*** Source data ***
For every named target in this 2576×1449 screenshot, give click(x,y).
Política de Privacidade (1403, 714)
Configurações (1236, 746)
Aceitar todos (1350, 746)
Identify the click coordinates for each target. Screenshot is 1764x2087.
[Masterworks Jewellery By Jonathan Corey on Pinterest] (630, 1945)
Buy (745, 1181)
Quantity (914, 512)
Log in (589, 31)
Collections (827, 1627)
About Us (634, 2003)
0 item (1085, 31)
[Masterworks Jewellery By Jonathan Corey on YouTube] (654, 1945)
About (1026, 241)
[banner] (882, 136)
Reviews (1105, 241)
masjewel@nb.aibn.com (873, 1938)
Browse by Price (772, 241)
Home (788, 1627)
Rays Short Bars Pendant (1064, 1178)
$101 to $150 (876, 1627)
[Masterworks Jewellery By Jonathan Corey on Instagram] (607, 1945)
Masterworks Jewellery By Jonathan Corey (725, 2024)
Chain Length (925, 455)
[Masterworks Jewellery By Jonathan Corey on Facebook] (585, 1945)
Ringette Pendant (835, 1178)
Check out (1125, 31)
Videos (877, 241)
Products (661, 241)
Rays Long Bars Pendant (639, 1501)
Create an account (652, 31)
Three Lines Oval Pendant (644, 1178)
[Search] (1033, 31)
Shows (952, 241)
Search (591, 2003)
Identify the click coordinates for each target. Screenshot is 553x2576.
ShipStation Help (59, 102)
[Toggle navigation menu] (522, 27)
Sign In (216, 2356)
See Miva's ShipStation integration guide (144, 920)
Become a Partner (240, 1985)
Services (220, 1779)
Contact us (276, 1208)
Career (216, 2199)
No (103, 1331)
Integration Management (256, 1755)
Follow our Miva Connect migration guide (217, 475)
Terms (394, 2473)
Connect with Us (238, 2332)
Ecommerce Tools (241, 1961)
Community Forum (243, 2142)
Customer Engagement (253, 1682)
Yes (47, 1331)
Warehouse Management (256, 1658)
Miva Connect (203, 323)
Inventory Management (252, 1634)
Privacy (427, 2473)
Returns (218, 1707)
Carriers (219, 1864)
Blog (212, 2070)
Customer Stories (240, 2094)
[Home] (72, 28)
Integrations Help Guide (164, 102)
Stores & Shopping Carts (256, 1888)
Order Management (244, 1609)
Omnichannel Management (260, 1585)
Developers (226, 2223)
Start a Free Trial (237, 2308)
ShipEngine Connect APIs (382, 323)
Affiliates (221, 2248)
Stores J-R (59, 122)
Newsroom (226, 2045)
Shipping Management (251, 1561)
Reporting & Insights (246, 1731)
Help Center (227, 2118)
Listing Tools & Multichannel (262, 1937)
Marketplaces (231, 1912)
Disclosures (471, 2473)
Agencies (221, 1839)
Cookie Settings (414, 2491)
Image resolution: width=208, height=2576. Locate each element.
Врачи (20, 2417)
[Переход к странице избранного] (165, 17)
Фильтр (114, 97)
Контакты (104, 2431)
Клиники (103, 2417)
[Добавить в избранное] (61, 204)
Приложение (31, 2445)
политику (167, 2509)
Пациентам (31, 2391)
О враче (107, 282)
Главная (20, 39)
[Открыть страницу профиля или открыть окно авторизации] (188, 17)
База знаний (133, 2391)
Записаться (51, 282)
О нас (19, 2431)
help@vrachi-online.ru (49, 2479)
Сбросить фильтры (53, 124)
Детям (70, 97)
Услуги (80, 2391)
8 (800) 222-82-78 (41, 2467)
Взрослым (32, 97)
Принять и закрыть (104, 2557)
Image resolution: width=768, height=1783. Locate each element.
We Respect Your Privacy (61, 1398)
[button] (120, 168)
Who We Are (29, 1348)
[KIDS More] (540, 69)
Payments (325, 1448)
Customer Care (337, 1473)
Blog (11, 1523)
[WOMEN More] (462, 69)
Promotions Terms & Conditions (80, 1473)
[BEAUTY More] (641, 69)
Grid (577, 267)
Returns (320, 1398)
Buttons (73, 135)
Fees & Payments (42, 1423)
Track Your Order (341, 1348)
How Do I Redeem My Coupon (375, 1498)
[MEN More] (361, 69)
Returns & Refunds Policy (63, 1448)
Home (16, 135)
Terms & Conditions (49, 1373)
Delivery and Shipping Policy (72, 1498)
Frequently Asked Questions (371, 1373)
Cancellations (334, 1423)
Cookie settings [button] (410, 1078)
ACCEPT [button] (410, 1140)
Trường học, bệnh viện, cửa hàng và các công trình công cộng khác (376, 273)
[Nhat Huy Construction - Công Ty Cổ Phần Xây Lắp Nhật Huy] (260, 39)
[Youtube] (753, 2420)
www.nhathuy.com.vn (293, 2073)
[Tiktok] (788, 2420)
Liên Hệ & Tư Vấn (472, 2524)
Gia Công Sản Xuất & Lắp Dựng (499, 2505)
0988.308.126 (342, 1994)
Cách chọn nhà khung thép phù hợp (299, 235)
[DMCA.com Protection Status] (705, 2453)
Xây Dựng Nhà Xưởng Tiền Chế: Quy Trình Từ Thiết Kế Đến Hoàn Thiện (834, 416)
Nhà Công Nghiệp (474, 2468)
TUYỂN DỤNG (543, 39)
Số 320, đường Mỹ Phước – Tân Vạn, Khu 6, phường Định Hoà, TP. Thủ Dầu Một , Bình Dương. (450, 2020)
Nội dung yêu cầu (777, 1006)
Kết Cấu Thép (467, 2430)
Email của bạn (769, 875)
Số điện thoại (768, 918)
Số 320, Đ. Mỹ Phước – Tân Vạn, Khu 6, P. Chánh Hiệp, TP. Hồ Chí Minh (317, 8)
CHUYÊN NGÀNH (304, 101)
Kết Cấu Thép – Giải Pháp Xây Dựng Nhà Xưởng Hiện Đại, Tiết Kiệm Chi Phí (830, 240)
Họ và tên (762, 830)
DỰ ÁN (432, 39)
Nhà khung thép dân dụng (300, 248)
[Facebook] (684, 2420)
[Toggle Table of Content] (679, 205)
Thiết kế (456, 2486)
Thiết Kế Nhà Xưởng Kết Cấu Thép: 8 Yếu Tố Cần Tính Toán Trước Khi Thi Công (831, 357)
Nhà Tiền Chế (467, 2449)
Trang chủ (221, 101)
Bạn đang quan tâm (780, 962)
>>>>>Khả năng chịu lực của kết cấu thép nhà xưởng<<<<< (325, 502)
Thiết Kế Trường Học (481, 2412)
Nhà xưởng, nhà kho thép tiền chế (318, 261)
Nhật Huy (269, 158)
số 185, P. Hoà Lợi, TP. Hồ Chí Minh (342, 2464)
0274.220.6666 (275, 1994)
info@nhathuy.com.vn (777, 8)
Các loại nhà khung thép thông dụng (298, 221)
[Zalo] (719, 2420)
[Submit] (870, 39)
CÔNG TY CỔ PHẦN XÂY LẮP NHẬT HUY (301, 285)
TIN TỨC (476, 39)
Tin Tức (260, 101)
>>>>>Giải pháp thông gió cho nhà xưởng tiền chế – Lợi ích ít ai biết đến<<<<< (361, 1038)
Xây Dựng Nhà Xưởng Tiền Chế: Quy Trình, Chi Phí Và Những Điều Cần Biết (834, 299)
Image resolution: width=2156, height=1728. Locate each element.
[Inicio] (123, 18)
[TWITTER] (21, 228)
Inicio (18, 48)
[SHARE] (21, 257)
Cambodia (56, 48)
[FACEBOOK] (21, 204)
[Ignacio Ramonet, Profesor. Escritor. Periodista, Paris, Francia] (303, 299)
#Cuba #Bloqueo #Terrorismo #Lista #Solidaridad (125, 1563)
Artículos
***
**Task brief**
Using the data above, transcribe the lines that run from the line with "Carriers (219, 1864)" to the line with "[Открыть страницу профиля", both ends kept, and output nothing else.

**Finished task**
Carriers (219, 1864)
Blog (212, 2070)
Customer Stories (240, 2094)
[Home] (72, 28)
Integrations Help Guide (164, 102)
Stores & Shopping Carts (256, 1888)
Order Management (244, 1609)
Omnichannel Management (260, 1585)
Developers (226, 2223)
Start a Free Trial (237, 2308)
ShipEngine Connect APIs (382, 323)
Affiliates (221, 2248)
Stores J-R (59, 122)
Newsroom (226, 2045)
Shipping Management (251, 1561)
Reporting & Insights (246, 1731)
Help Center (227, 2118)
Listing Tools & Multichannel (262, 1937)
Marketplaces (231, 1912)
Disclosures (471, 2473)
Agencies (221, 1839)
Cookie Settings (414, 2491)
Image resolution: width=208, height=2576. Locate each element.
Врачи (20, 2417)
[Переход к странице избранного] (165, 17)
Фильтр (114, 97)
Контакты (104, 2431)
Клиники (103, 2417)
[Добавить в избранное] (61, 204)
Приложение (31, 2445)
политику (167, 2509)
Пациентам (31, 2391)
О враче (107, 282)
Главная (20, 39)
[Открыть страницу профиля или открыть окно авторизации] (188, 17)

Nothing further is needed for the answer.